PPV, Positive predictive value; NPV, negative predictive value; LR+, positive likelihood ratio; LR–, negative likelihood ratio.

Table E1 (available online at http://www.annemergmed.com) shows the posttest probability, depending on the pretest probability (ie, prevalence) and the results of lung ultrasonography.

Limitations

Our study has several limitations. First, not every patient was tested for SARS-CoV-2 and testing was left to the clinician’s discretion. However, despite the absence of clear predefined inclusion criteria, testing was performed in the majority of cases for patients who had severe symptoms such as dyspnea, reported shortness of breath, presented with comorbidities (eg, immunosuppression, chronic pulmonary or cardiovascular diseases), or were older than 70 years. Thus, our results may not be valid in other populations such as young people without comorbidities and those with few symptoms. Also, because our results are from a single center in France, they may not be generalizable to other centers. Second, it is possible that patients did not systematically report their symptoms, and this might have decreased the estimates of their prevalence. Third, we may have underestimated anosmia because we added this to the form only on March 24, 2020. Fourth, lung ultrasonography was not systematic and occurred for only 22.3% of the patients, which contributed to the large 95% CI observed. It is possible that emergency physicians performed lung ultrasonography in the most severe cases and that the accuracy of this examination in predicting COVID-19 is likely to be lower in patients with fewer symptoms. Fifth, our criterion standard to diagnose COVID-19 was based on the RT-PCR, which may have yielded false-negative results. To address this, we also evaluated patients who initially had negative test results for SARS-CoV-2 but were then hospitalized and secondarily had positive results, and considered them as having positive results.

Discussion

To the best of our knowledge, this is the first prospective study that described patient-reported symptoms and physical examination findings in a large cohort of patients with suspected COVID-19 who attended the ED, as well as the first prospective study that estimated the accuracy of clinical findings for the diagnosis of COVID-19.

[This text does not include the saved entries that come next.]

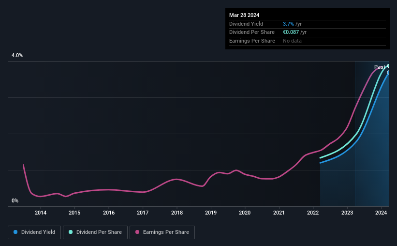This screenshot has height=246, width=397.
Task: Select the 2017 tick on the x-axis
Action: [x=143, y=212]
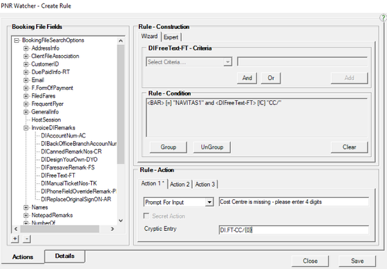Click the plus expand-all button below tree
The image size is (387, 269).
point(15,239)
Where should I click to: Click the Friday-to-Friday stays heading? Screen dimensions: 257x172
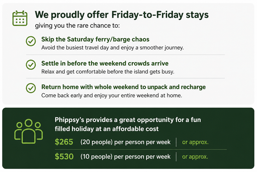pyautogui.click(x=122, y=15)
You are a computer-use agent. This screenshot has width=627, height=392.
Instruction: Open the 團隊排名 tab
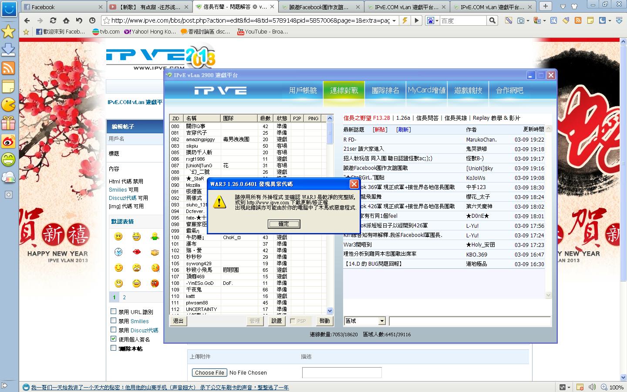[x=385, y=90]
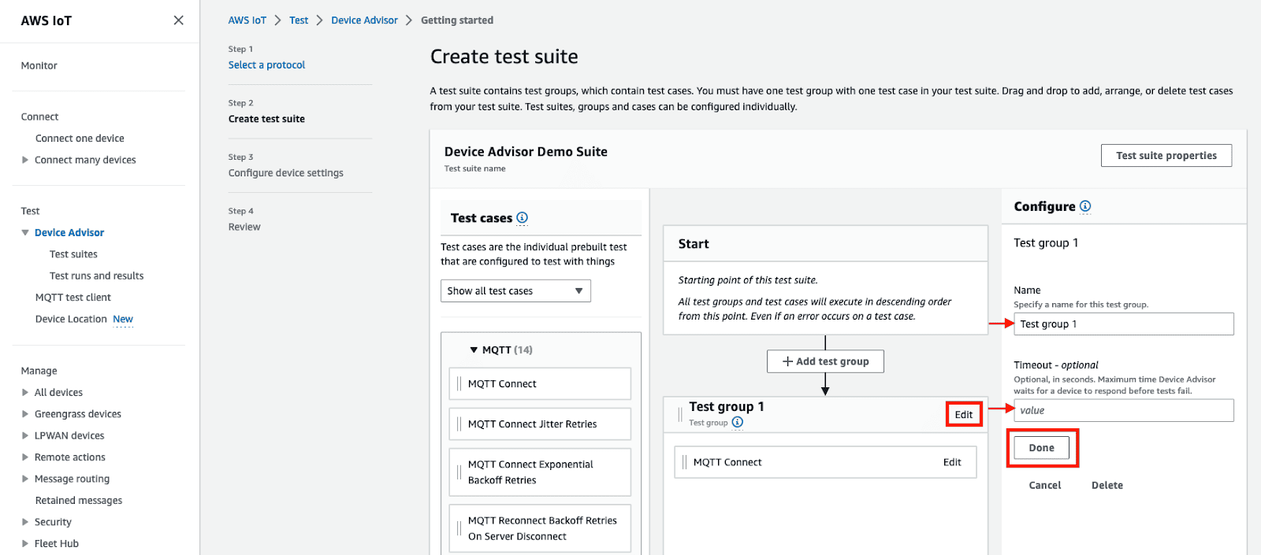The width and height of the screenshot is (1261, 555).
Task: Select MQTT test client in the sidebar
Action: click(73, 297)
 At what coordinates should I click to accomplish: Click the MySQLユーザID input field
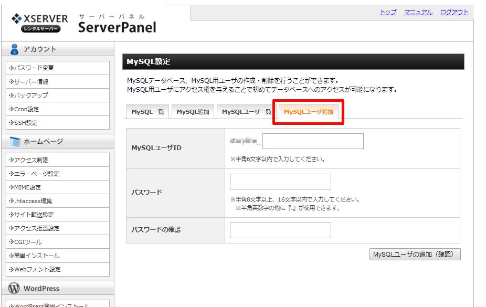pos(313,141)
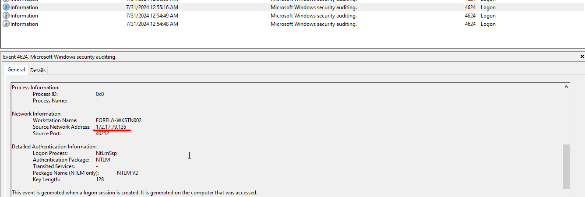Click the Event 4624 pane title bar
Image resolution: width=585 pixels, height=197 pixels.
[289, 57]
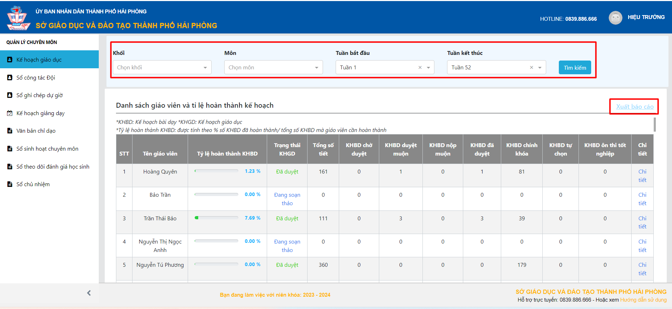Open the Chọn môn dropdown
Viewport: 672px width, 309px height.
pos(273,68)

At the beginning of the epidemic in France, knowledge of the COVID-19 clinical picture was mainly extrapolated from cases in Wuhan, China. Emergency physicians prepared to face an unknown disease and attend to patients with nonspecific influenza-like symptoms with clinical signs of lung infection, or acute respiratory failure for the most severe cases.3 , 6 Since then, studies have been published about the epidemiology,1 the risk factors for severe disease,4 and the description of critically ill patients8, 9, 10, 11 infected with SARS-CoV-2, but there are limited data regarding the accuracy of clinical findings in patients with suspected COVID-19. Moreover, most studies have focused on patients who were already hospitalized for the disease, which may differ from the ED population.

Prompt identification of possible cases is mandatory to avoid the spread of the virus by patients with mild or nonspecific symptoms.12 Therefore, emergency physicians need to be cautious when they evaluate such patients and be aware of some pitfalls. Whereas fever (temperature >37.3°C) was reported in more than 90% of the patients hospitalized with COVID-19,4 , 6 we found that even if 78.2% of the patients reported fever, only 34.4% of the patients had a temperature greater than or equal to 38°C and 56.7% had one greater than or equal to 37.5°C at ED triage. It is possible that the temperature was initially decreased by antipyretics and subsequently increased during the ED stay. Nevertheless, temperature should not be used in isolation to exclude COVID-19.13 Consistent with other studies, we found that the most frequent reported symptoms were fever, cough, dyspnea, and myalgia.2, 3, 4, 5, 6 Gastrointestinal symptoms were present in 23.6% of our patients, whereas 1 small study of 18 patients found a rate of 17%14 and larger cohorts have reported these symptoms in less than 10%.2, 3, 4, 5, 6 Anosmia was reported by 13.8% of the patients in our cohort and was the most specific sign of COVID-19. It is likely that we underestimated this sign, which was not initially described in the Chinese literature and was reported in Europe at approximately the end of March.15, 16, 17

Other findings such as bilateral crackles on lung auscultation or the rapid need for high levels of oxygen delivery at ED arrival were highly suggestive of COVID-19, especially among middle-aged or older patients with comorbidities such as diabetes or cardiovascular diseases.18 Because this disease induces endotheliitis, leading to vascular derangements,19 it is likely that new symptoms involving multiple organs such as neurologic20 or skin disorders21 will emerge.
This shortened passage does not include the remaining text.